Лопатин ответил, что видеть эвакуацию Одессы было не такое уж счастье.

– Но ведь эвакуация-то прошла на ять! По крайней мере, судя по тому, что вы нам сами рассказывали при первой встрече. Или тогда наврали, а теперь совесть зазрила?

– А вы полегче на поворотах! – сердито сказал Лопатин. – Все, что рассказал вам тогда, могу повторить и сейчас, слово в слово. По счастливым человеком себя не чувствовал. Ни дураком, ни уродом не был.

Удивленный этой вспышкой Рындин, не найдясь, что ответить, схватился за свой здоровенный бинокль и сделал вид, что он что-то разглядывает в море, хотя разглядывать, кажется, было нечего, а Лопатин, отвернувшись от него и глядя в летевшую по борту воду, снова, в который раз, вспомнил ту свою последнюю одесскую ночь, когда уходили в Севастополь.

Немцы запоздало бомбили опустевшую гавань, горели пакгаузы. Катера грузились при мерцающем дымном свете пожаров. Начальник одесской морской базы, высокий хладнокровный бородатый моряк, неторопливо постукивая каблуками по бетонному пирсу, подошел к иронически наблюдавшему за бестолковой бомбежкой генералу Ефимову и небрежно бросил руку к козырьку:

– Товарищ командующий, разрешите пригласить вас перекусить…

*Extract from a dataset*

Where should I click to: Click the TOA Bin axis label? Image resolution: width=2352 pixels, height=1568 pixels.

– Пошли! – Ефимов широким жестом захватил всех, оказавшихся рядом, и первым вошел в стоявший тут же, у пирса, опустевший домик командного пункта. Там, внутри, не было ровно ничего, кроме накрытого белоснежной скатертью стола с бутылками и бутербродами. Стол стоял, как вызов судьбе и немцам. Все, не садясь, выпили по стакану вина, глядя в красные от пожара окна. И Ефимов и моряк понимали, что этот их последний не то ужин, не то завтрак на пирсе – щегольство и даже мальчишество, но в то же время он – и последняя их молчаливая пощечина врагу, только сейчас, с опозданием на сутки, опасливо подходившему к окраинам вымершего города.

Дожевав бутерброды, все спустились по трапу на плясавший под ногами катер. У Ефимова были тяжелые, свинцовые от усталости глаза. Вспышка озорства прошла. Впереди был Севастополь, а позади – два месяца боев по колено в крови и все-таки, несмотря на всю эту кровь, оставленная Одесса…

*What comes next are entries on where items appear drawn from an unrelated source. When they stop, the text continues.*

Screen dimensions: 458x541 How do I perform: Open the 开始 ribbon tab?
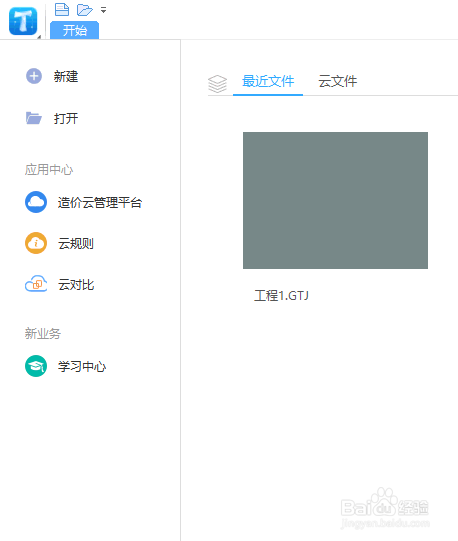click(75, 30)
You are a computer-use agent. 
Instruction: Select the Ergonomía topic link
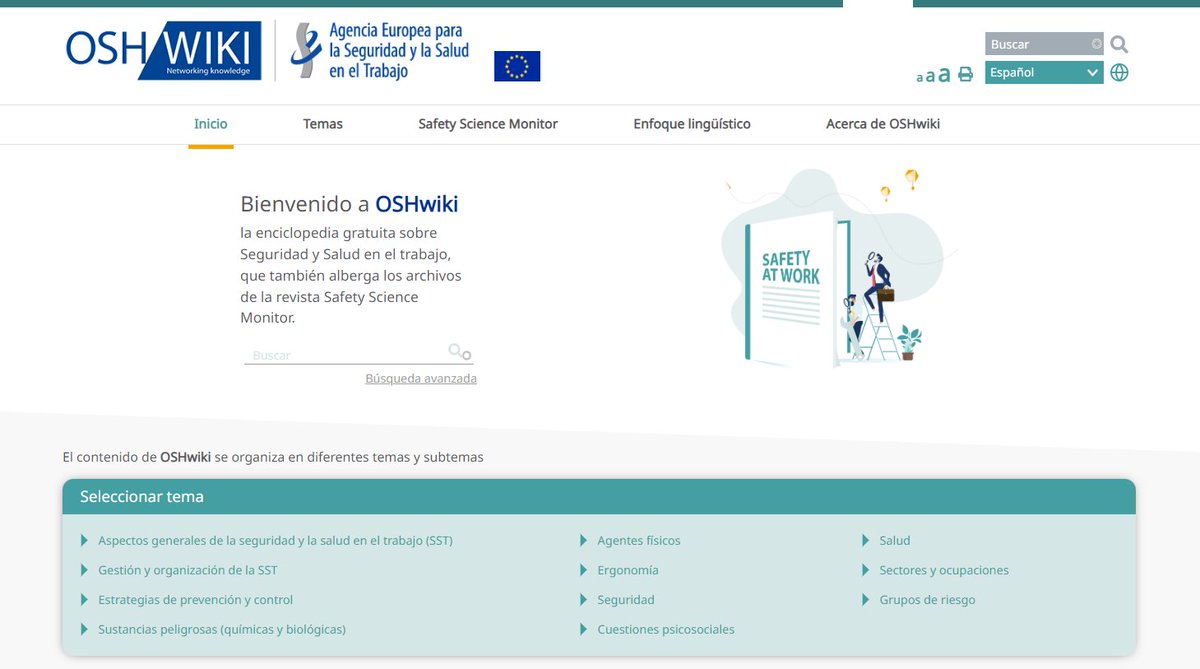(626, 570)
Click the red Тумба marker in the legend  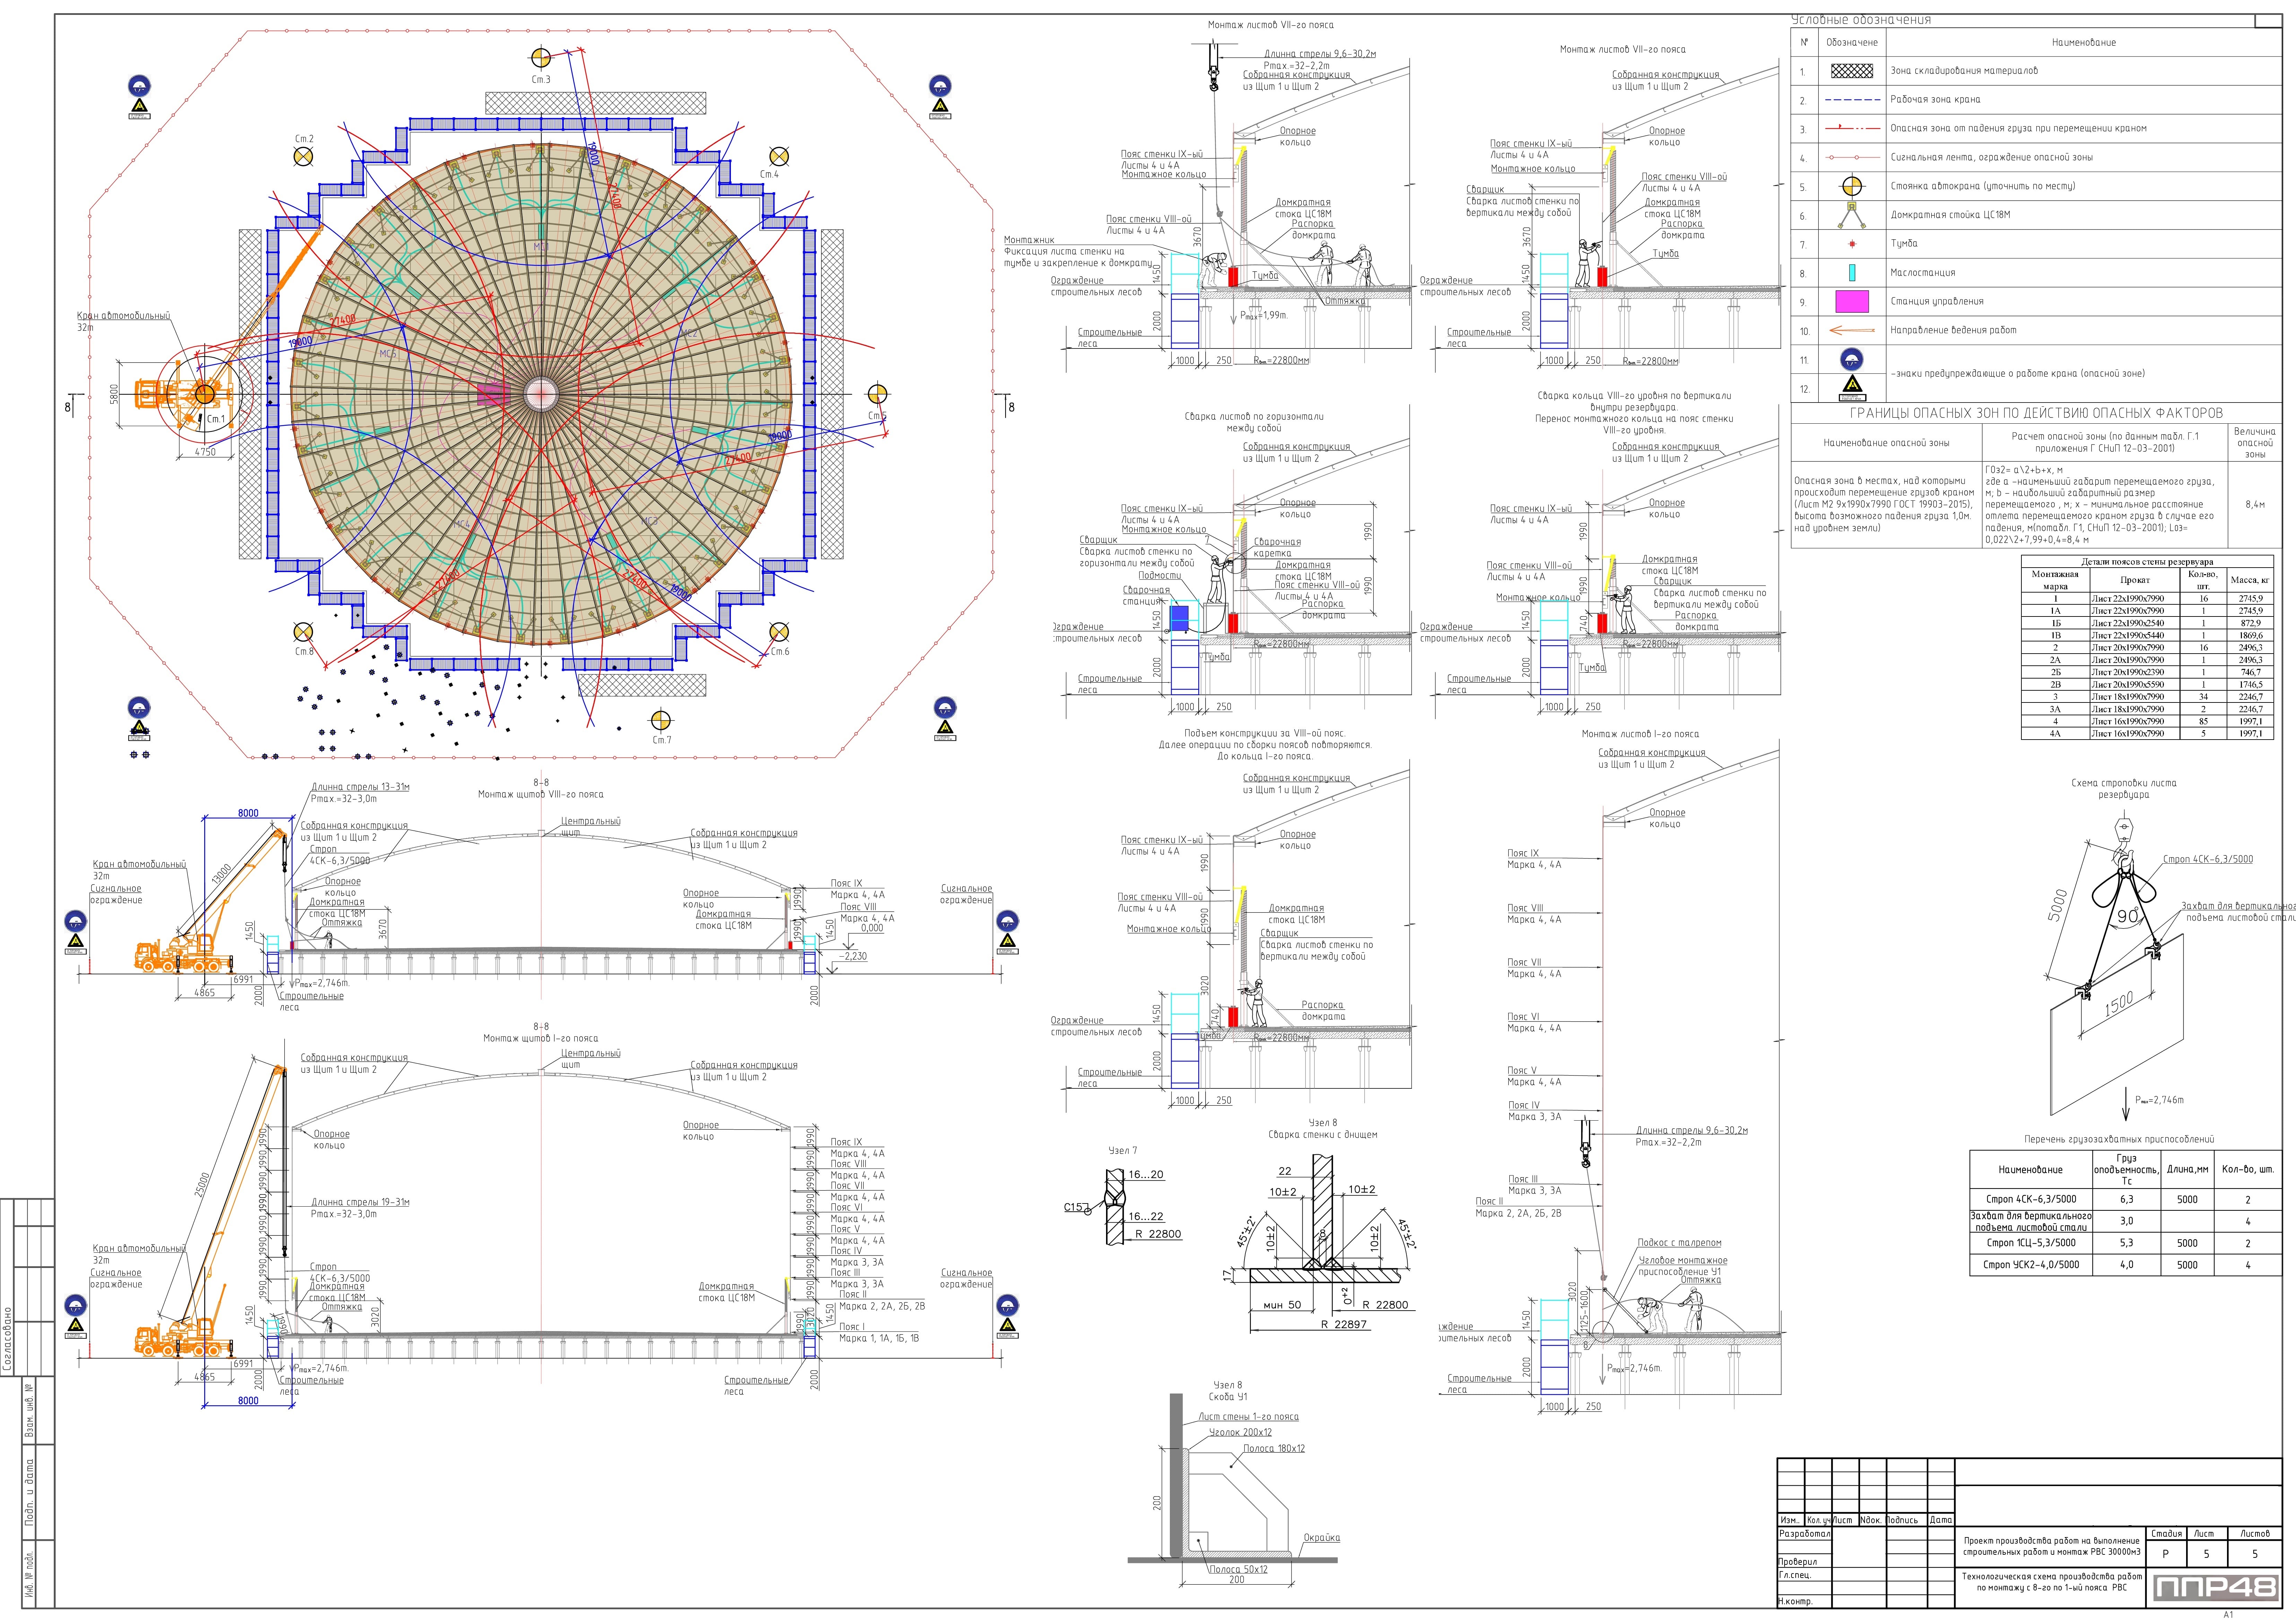[x=1851, y=244]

– Так-то, товарищ корреспондент, – сказал Ефимов, невесело глядя в глаза Лопатину своими свинцовыми глазами. И отсвет пожара на миг сделал их кровавыми…

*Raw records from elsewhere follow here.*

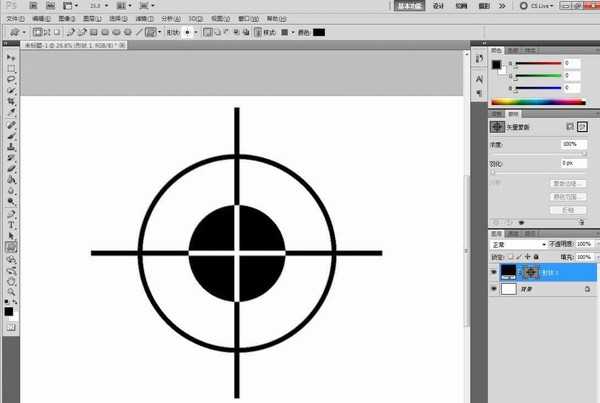Click the mask density (浓度) value field

click(x=572, y=146)
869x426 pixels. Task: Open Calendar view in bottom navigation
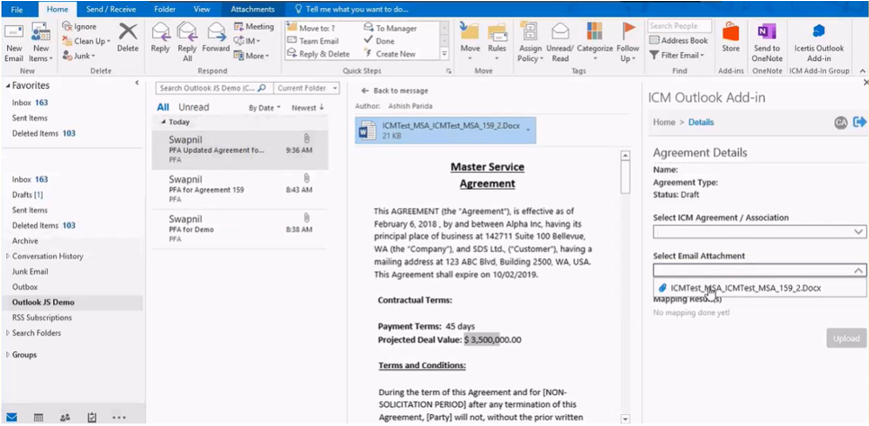(38, 416)
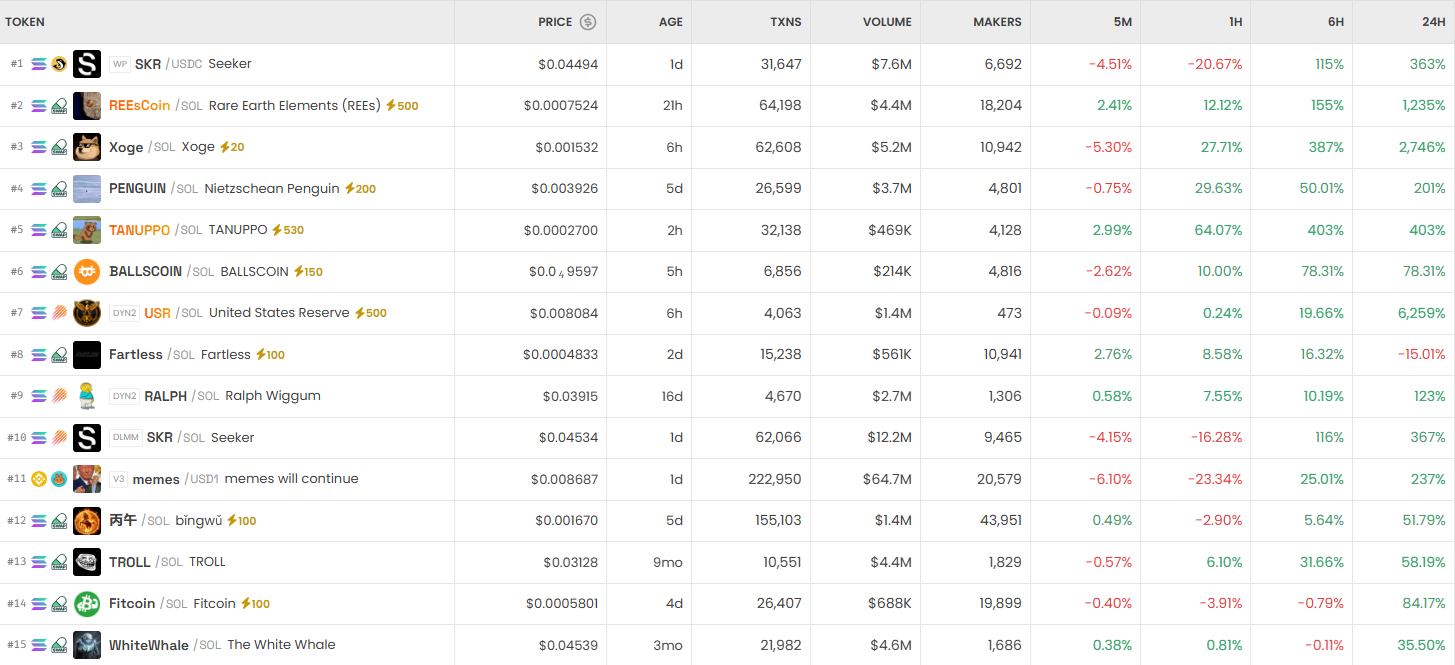Image resolution: width=1455 pixels, height=665 pixels.
Task: Click the USR eagle emblem logo
Action: pos(87,313)
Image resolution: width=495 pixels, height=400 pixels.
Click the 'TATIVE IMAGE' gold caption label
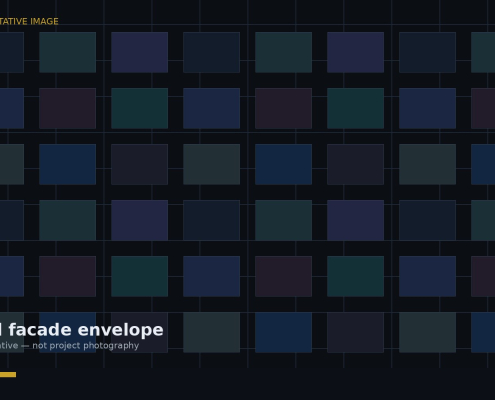(29, 21)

Нет, какое уж туг счастье! Просто люди делали все, что могли.

Такое чувство действительно было. Но под ним – горечь, залитая в душу по самую пробку.

Лопатин так долго молчал, что Рындин, наверное решив, что он обиделся, подошел, положил ему руку на плечо и сказал, что насчет вранья он пошутил, хотя с кем не бывает – и разведчик иной раз наврет как сивый мерин, и у писателей не без этого.